Elle sourit doucement.
— J’ai aussi quitté mon pays et mon emploi.
— Que faisiez-vous là-bas ?
— J’étais médecin.
Luigi baissa les yeux vers son carnet et ils restèrent silencieux tous les trois, troublés par ce que le mot évoquait. Serge Kovask regardait les longs doigts de la jeune femme. Ils avaient dû être très élégants autrefois avant de former, notamment le pouce et l’index, une sorte de spatule durillonnée.
— Ici, je n’ai pas le droit d’exercer.
— En quoi consiste votre travail ? demanda Kovask en s’efforçant de dissimuler son accent.
— Je monte tout le petit appareillage, là on, paraît-il, il faut les doigts d’une femme, répondit-elle avec une imperceptible amertume. Mais tout de suite elle se hâta d’ajouter :
— Je ne me plains pas et je me plaisais même ici.
Luigi décida d’aller plus loin, espérant que son collègue américain serait d’accord :
— N’avez-vous jamais été contactée par des organisations politiques, voire par des individus aux intentions louches ?
Il ajouta précipitamment :
— Je ne veux pas dire, intéresses par votre qualité de femme.
Rosa sourit.
— Des exilés ont essayé de m’entraîner dans leur cercle, mais ces réunions sont tristes. Je n’y suis allée qu’une fois. Pour le reste, je ne vois pas ce que vous voulez dire.

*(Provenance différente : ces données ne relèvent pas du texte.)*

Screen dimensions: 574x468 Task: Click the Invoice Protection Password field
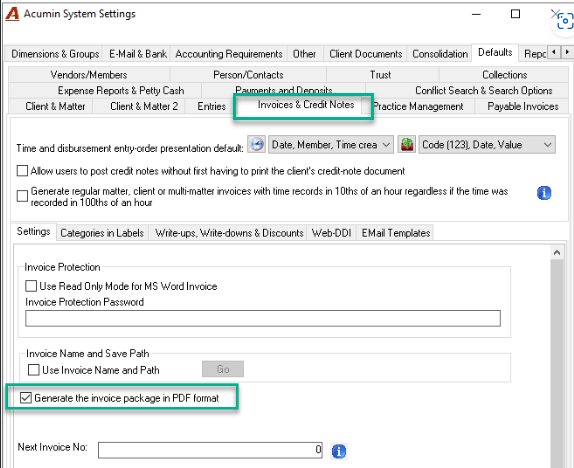coord(263,318)
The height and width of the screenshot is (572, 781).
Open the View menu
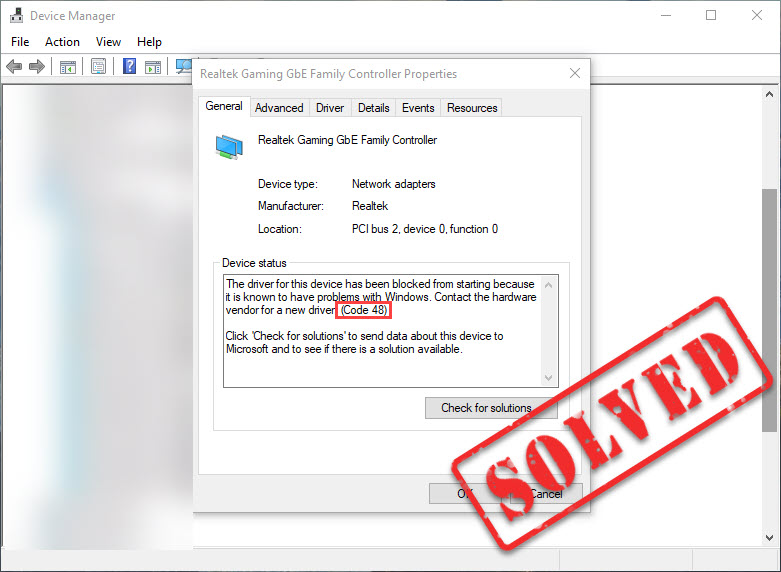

Kovask, désireux de montrer son accord à l’Italien, précisa lui-même :
— Les chantiers de l’Adriatique travaillent pour la défense nationale italienne. Vous ne l’ignorez pas ?
— Non. Nous sommes étroitement surveillés par les gardiens.
— Ne vous a-t-on jamais demandé des précisions sur les constructions en cours ?
Elle réfléchit. Son visage avait retrouvé son calme et elle était vraiment belle.
— Non. D’ailleurs n’importe qui peut avoir une idée de ce qui se passe sur les chantiers.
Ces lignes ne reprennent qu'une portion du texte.